CANADA FX DEBT-C$ hits 1-month high on strong factory data; eye on Fed

* C$ at C$1.0295 vs US$ or 97.13 U.S. cents
    * Factory sales rose by 1.7 percent in July
    * Focus on U.S. Fed ahead of Wednesday announcement
    * Canadian bond prices mixed

    By Leah Schnurr
    TORONTO, Sept 17 (Reuters) - The Canadian dollar
strengthened on Tuesday, boosted by surprisingly strong factory
sales, but the currency was kept in a range the day before the
U.S. central bank is expected to announce it will start to
unwind its economic stimulus. 
    Canadian manufacturing sales rose more than expected in July
as most sectors gained, suggesting economic growth could be
picking up. Still, analysts said more data was needed to
complete the picture. 
    The data helped support the dollar, but much of investors'
attention was focused south of the border, with the Federal
Reserve kicking off its two-day policy-setting meeting with a
statement to come on Wednesday.
    Markets largely expect the Fed will begin slowly withdrawing
its massive economic stimulus program. It is currently buying
$85 billion in assets a month and investors anticipate the Fed
will reduce that by a moderate amount.
    "With both the current and potentially future Fed governors
being a little bit more on the dovish side, I think any pullback
in bond buying would be modest, as they've signaled so far,"

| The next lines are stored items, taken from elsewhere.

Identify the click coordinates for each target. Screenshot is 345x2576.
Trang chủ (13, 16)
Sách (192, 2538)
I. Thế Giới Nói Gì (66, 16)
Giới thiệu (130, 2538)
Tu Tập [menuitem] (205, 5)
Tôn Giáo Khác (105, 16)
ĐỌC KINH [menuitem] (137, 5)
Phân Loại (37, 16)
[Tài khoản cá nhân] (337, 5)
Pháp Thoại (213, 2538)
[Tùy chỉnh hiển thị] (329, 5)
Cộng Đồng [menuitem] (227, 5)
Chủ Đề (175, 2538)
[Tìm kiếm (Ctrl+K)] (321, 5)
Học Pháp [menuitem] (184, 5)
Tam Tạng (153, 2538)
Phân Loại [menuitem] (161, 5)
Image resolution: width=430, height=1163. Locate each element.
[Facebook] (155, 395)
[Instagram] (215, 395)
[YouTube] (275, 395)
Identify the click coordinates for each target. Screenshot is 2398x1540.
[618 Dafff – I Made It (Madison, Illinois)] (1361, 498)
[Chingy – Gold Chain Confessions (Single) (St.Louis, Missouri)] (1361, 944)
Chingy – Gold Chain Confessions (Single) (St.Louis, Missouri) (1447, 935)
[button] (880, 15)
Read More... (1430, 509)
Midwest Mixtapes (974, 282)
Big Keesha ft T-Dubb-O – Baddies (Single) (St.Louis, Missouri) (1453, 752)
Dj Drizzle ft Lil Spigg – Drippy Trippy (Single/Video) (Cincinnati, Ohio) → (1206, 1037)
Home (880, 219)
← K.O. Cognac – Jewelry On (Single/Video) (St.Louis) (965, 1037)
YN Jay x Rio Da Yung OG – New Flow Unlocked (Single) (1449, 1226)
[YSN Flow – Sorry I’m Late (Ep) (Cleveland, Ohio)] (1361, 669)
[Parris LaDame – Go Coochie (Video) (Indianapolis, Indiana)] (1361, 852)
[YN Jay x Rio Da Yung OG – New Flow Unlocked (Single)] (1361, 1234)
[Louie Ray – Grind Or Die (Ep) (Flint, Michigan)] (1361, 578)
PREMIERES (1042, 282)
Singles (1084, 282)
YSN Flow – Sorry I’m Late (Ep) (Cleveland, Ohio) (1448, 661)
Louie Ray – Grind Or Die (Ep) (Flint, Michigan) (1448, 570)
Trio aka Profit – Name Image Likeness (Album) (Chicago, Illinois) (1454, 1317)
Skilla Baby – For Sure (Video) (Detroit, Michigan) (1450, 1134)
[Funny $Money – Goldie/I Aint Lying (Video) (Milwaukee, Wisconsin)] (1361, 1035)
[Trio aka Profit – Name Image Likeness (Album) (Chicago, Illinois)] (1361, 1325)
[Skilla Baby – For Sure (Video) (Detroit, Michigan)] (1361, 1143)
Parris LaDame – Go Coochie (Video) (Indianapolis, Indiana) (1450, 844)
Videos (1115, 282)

said Don Mikolich, executive director of foreign exchange sales
at CIBC World Market.
    While the Fed's purchase program - known as quantitative
easing - has boosted equities and other assets this year,
Mikolich said the announcement of a small reduction could be
positive for the Canadian dollar, as it suggests an improving
economy in the United States, Canada's biggest trading partner, 
    The Canadian dollar ended at C$1.0295 to the U.S.
dollar, or 97.13 U.S. cents, stronger than Monday's session
close of C$1.0325, or 96.85 U.S. cents. 
    The loonie climbed as high as $1.0275, making a more than
one-month peak.
    The Fed announcement is expected at 2:00 pm EDT (1800 GMT)
on Wednesday.
    "You've coalesced around a really strong consensus of a
modest taper of 10 to 15 billion dollars, so I think it would
come as quite a surprise to markets if they chose something
different tomorrow," said Mark Chandler, head of Canadian fixed
income and currency strategy at Royal Bank of Canada in Toronto.
    At home, investors will also be watching a speech from Bank
of Canada Governor Stephen Poloz scheduled for Wednesday.
    Prices for Canadian government bonds were mixed across the
maturity curve, with the two-year bond up 1 Canadian
cent to yield 1.261 percent, and the benchmark 10-year bond
 rose 7 Canadian cents to yield 2.769 percent.